Because wildfires were successfully suppressed for over 60 years in most places, people lost social memory of wildfire risk. They built towns and cities in forests, in places they simply did not exist before. When more intense fires emerged, the highway infrastructure could not handle the volume of evacuee traffic. Hundreds of people have burned to death in gridlocked traffic while fleeing wildfires in numerous locations over the last few years, including Portugal (Minder 2017), Greece (Horowitz 2018), and California (Bobrowsky 2019). So many people abandoned their gridlocked vehicles to run for their lives on foot outside of Paradise, California that firefighters couldn’t get into town until they bulldozed drifts of burnt cars off the road. Significantly, in terms of disaster preparation and mitigation, Paradise mayor Jody Jones was a state of California traffic specialist who had put together an evacuation plan for the town after a 2008 fire. The community had even rehearsed it in 2016. But the fire came into town so fast the plan fell apart. “I don’t know that you could build the infrastructure to evacuate an entire town that quickly,” Jones said later. “I just don’t know if that’s possible” (Nicas 2018).

You can see for yourself how impossibly difficult the evacuation process in Paradise was, in this Washington Post story about school bus driver Kevin McKay, who drove children and teachers through flames and heavy smoke, in bumper-to-bumper traffic, for five long hours — to get to safety just 32 miles away.

As a final point, consider this set of statements, each of which is true.

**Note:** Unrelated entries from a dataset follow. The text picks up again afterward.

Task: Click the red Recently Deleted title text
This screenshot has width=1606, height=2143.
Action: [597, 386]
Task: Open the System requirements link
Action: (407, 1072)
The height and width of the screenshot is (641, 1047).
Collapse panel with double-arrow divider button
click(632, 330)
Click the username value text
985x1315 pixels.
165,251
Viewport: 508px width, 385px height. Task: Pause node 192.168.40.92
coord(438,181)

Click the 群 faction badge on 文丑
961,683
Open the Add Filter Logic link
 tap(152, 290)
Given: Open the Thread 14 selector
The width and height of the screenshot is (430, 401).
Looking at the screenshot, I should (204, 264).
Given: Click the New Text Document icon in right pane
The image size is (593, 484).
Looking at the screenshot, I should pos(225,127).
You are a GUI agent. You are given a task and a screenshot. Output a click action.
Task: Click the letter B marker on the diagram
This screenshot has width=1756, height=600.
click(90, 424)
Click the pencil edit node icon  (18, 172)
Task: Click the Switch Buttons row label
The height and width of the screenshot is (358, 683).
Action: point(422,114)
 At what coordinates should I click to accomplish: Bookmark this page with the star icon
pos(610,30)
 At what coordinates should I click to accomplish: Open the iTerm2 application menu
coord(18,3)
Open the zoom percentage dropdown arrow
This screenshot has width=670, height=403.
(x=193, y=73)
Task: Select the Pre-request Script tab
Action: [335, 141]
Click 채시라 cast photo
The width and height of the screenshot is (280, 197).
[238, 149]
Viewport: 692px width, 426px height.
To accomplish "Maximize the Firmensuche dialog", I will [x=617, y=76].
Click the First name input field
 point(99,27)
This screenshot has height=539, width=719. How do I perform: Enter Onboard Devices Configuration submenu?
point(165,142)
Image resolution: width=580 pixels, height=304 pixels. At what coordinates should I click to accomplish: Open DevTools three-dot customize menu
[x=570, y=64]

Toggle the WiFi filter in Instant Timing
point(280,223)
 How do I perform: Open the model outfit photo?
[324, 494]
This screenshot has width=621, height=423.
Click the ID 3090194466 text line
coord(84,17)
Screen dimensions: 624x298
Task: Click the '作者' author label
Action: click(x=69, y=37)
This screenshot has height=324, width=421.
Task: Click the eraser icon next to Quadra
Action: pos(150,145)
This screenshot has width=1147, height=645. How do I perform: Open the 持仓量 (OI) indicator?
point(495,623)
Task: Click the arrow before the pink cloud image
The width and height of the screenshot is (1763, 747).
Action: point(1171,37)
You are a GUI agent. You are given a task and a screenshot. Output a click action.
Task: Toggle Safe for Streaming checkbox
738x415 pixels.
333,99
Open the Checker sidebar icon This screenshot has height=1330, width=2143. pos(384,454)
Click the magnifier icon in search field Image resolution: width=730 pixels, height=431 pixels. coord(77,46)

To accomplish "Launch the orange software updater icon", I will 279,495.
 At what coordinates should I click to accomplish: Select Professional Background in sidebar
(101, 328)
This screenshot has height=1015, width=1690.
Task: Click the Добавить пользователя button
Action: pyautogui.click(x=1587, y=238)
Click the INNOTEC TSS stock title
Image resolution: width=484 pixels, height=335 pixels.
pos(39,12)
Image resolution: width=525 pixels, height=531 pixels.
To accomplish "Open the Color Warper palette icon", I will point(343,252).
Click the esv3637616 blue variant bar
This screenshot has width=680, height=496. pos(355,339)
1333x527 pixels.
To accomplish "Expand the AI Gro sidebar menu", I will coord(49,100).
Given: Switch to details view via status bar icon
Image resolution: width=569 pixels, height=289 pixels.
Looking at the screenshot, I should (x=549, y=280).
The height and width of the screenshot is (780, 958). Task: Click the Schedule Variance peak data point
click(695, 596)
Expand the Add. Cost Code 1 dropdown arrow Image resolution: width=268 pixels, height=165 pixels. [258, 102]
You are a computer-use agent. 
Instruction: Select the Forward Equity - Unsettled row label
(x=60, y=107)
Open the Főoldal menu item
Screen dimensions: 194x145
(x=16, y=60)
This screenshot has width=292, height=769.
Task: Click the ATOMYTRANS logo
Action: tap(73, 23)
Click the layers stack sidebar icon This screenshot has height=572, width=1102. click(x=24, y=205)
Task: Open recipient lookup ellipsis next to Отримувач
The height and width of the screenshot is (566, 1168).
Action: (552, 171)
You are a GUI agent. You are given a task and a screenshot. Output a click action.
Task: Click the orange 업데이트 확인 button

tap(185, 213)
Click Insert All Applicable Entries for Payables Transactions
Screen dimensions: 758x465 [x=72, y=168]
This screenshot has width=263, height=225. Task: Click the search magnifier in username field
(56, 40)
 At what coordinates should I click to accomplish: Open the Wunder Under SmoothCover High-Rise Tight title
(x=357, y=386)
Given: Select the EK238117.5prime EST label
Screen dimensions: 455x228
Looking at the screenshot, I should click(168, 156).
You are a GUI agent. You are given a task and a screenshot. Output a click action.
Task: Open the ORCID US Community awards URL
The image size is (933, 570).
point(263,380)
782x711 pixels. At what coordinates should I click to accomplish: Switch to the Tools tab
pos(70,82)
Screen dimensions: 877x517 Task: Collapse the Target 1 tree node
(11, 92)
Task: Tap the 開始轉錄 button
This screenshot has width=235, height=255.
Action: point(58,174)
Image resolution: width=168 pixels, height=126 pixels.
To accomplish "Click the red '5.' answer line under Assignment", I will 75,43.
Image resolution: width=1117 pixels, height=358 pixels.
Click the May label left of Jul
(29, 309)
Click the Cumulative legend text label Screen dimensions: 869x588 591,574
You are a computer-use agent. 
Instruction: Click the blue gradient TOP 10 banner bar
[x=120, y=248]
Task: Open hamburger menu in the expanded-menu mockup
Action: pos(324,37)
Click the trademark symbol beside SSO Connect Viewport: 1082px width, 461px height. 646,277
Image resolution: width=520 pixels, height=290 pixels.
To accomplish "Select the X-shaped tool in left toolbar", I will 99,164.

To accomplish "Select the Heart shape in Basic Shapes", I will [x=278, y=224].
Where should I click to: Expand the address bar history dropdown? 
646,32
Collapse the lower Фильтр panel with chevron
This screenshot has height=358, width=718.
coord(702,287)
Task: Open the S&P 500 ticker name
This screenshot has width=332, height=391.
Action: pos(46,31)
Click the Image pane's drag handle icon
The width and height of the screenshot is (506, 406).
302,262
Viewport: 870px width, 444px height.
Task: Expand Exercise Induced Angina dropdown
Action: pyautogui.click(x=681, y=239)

  1. A century of suppressing wildfire in forests has made fuel loads so high that fires are now more intense, hotter, and more destructive than they were historically. If the tree density in forests could be returned to original levels, we could let natural burn regimes return to the forests. Then burns would be small, rapid, and of such low intensity that most trees would be unaffected.
  2. California has begun to arm tiny groups of volunteers with backpacks and chainsaws, then sending them out into the forests to thin saplings and brush so the forests can return to healthy, natural burn regimes. But the thinning crews are so small, and the job of hauling out or carefully burning the cut slash is so time-consuming, that saplings and brush will grow back behind the crews faster than they can make meaningful progress (Sullivan and Chediak 2021).
  3. The people who live in cities where the fires are burning face death, health damage from burns and smoke inhalation, loss of homes and jobs, and loss of community if the fires are permitted to simply burn. So wildfires must be extinguished. This is a type of fire suppression. Fire suppression increases fuel load in forests.
  4. Fighting wildfires is expensive and physically hard on firefighters. It’s increasingly impossible to keep fires from burning entire communities and claiming human lives. Governments have to prevent new wildfires from breaking out, especially since fire season taxes resources too much for them to be spread over multiple fires at the same time. Power companies black out cities where fire danger is high so that power line arcs won’t ignite fires. When Pacific Gas & Electric did not do this in California, they were sued after arcs ignited a major wildfire.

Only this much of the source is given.